**EXERCISE MATERIAL**
┄┄┄┄┄┄

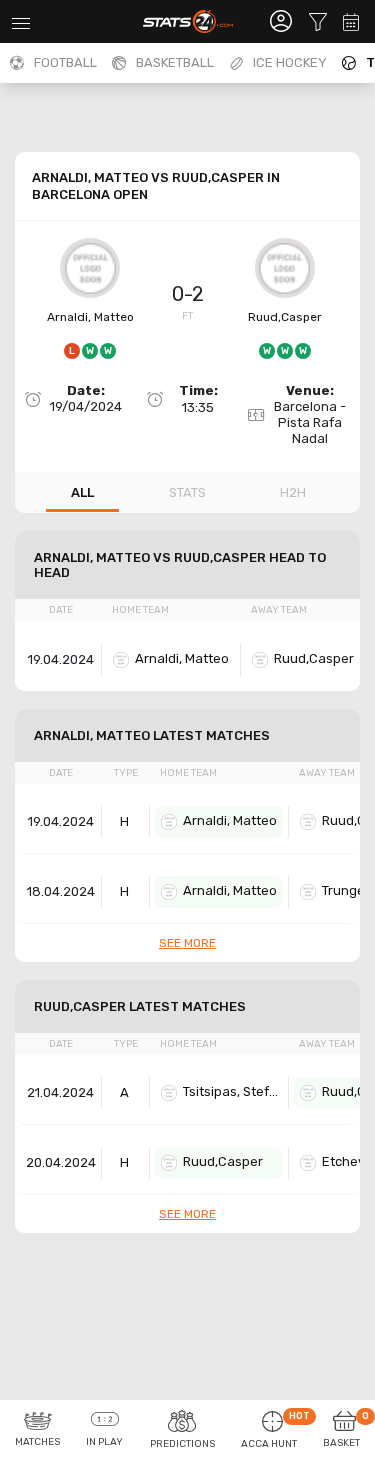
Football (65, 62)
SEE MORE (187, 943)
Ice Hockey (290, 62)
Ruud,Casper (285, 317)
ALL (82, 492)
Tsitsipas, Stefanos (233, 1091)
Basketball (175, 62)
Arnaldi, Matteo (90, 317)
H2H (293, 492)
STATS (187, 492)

┄┄┄┄┄┄

**WORK INSTRUCTION**
Please retype all of the material exactly, skipping whatever images it holds.

**ANSWER BELOW**
Football (65, 62)
SEE MORE (187, 943)
Ice Hockey (290, 62)
Ruud,Casper (285, 317)
ALL (82, 492)
Tsitsipas, Stefanos (233, 1091)
Basketball (175, 62)
Arnaldi, Matteo (90, 317)
H2H (293, 492)
STATS (187, 492)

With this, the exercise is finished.